**EXERCISE:** Output the line that contains "This screenshot has height=600, width=600.", then every line beneath it through the end of the records, exactly as given and with no other lines.

DATA PROVIDED START

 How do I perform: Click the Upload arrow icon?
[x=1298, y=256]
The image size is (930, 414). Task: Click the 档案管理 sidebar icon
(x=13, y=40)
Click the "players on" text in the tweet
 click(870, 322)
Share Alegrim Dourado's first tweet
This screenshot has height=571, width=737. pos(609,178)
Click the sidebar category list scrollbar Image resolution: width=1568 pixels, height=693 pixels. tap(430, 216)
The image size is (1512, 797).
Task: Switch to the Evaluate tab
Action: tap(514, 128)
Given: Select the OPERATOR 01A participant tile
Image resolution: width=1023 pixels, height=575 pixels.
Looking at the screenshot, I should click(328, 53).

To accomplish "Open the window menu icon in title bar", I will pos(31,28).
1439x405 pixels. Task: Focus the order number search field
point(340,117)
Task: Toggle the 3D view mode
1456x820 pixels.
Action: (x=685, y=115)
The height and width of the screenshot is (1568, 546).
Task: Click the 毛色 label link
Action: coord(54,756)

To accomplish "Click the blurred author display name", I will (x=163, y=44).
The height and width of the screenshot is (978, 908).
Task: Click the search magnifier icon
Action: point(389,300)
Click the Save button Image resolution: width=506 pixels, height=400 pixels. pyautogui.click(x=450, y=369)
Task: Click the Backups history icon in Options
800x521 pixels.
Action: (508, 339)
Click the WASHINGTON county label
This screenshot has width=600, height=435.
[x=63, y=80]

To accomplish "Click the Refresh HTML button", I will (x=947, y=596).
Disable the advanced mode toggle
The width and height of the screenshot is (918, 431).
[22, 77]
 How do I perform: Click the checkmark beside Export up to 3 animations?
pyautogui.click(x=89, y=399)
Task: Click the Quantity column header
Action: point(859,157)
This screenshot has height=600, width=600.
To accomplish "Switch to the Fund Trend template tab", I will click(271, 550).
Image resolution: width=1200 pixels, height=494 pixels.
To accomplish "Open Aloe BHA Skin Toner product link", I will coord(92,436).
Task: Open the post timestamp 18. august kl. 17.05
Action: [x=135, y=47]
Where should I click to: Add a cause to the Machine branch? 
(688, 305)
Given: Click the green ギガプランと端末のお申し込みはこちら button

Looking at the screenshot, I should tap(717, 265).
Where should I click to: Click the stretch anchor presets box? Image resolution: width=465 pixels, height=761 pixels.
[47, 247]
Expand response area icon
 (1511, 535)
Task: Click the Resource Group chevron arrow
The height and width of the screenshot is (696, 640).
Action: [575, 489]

DATA PROVIDED END

**ANSWER TO THIS PROBLEM:**
This screenshot has height=600, width=600.
To accomplish "Switch to the Fund Trend template tab", I will click(271, 550).
Image resolution: width=1200 pixels, height=494 pixels.
To accomplish "Open Aloe BHA Skin Toner product link", I will coord(92,436).
Task: Open the post timestamp 18. august kl. 17.05
Action: [x=135, y=47]
Where should I click to: Add a cause to the Machine branch? 
(688, 305)
Given: Click the green ギガプランと端末のお申し込みはこちら button

Looking at the screenshot, I should tap(717, 265).
Where should I click to: Click the stretch anchor presets box? Image resolution: width=465 pixels, height=761 pixels.
[47, 247]
Expand response area icon
 (1511, 535)
Task: Click the Resource Group chevron arrow
The height and width of the screenshot is (696, 640).
Action: [575, 489]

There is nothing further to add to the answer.